# [Data section]
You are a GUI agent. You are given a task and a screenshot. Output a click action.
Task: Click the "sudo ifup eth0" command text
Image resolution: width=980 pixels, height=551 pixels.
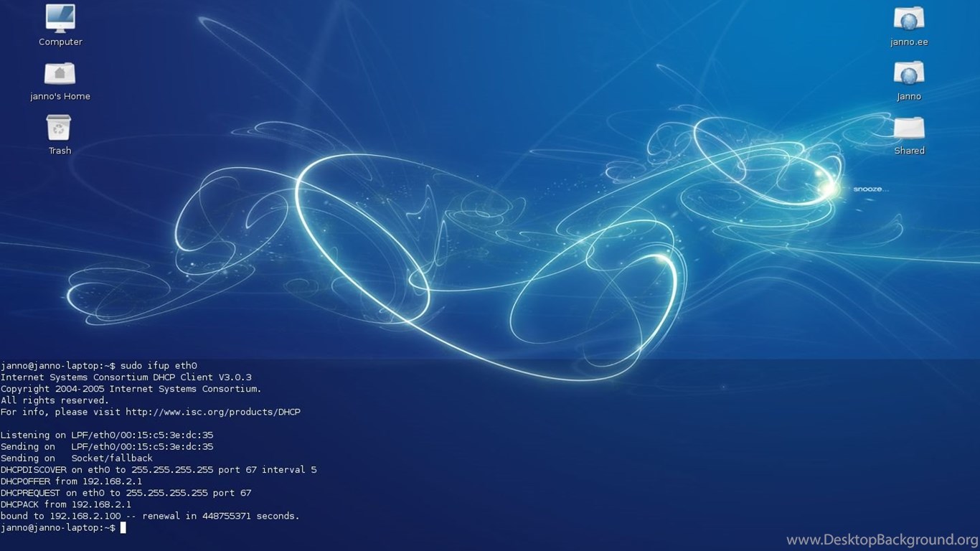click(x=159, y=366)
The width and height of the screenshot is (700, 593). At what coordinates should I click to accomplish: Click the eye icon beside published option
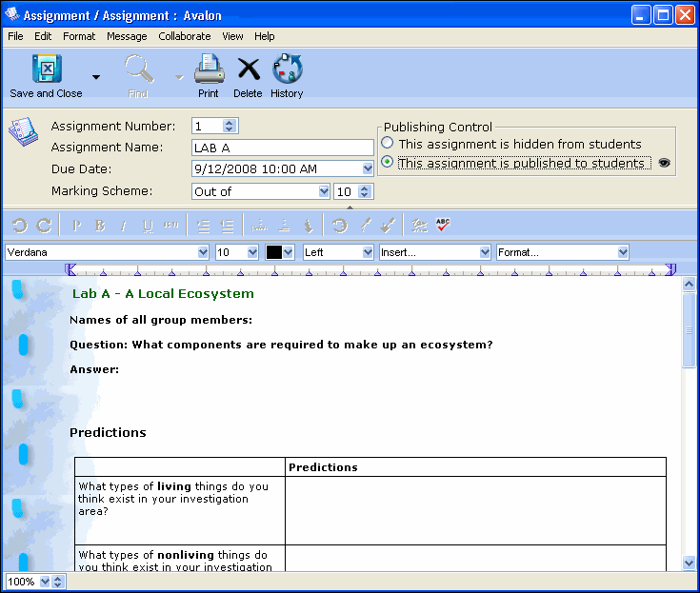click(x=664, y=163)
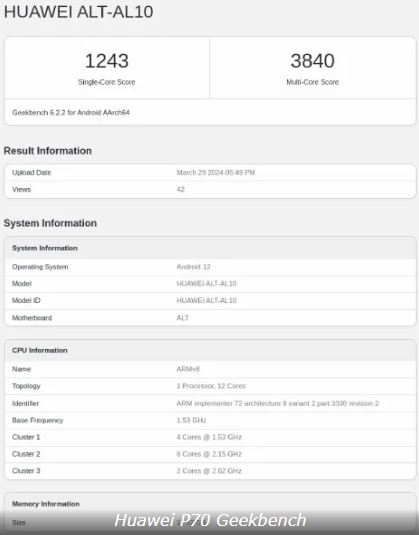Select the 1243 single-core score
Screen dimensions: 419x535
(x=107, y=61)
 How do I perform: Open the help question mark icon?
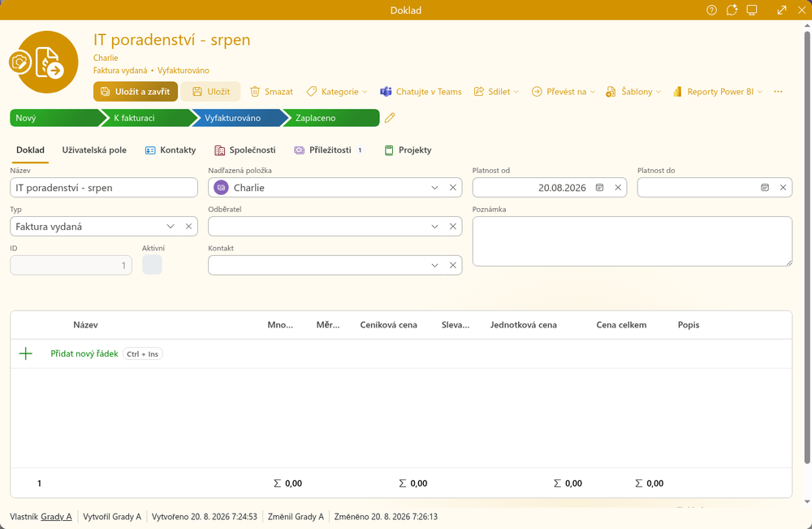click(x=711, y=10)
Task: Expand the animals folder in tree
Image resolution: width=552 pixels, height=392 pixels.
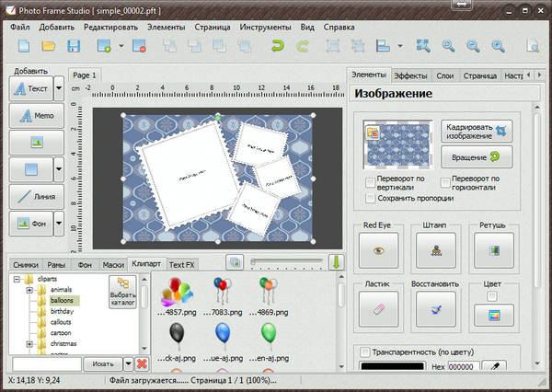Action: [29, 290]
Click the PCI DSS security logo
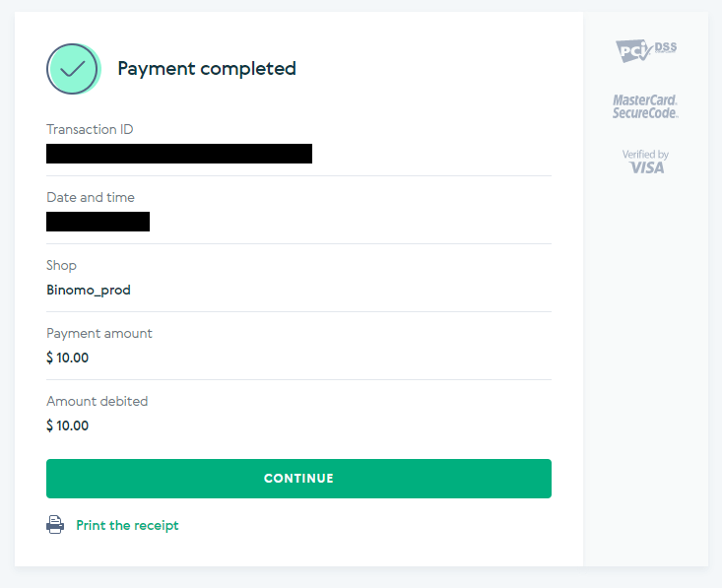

# [What the task asks]
Every line between the one containing "How do I perform: Open" and the last line of the data above, both included, should be copied exactly, but not the pictures.

# [Solution for this problem]
 How do I perform: Open the help question mark icon?
click(x=711, y=10)
Task: Expand the animals folder in tree
Image resolution: width=552 pixels, height=392 pixels.
Action: [29, 290]
Click the PCI DSS security logo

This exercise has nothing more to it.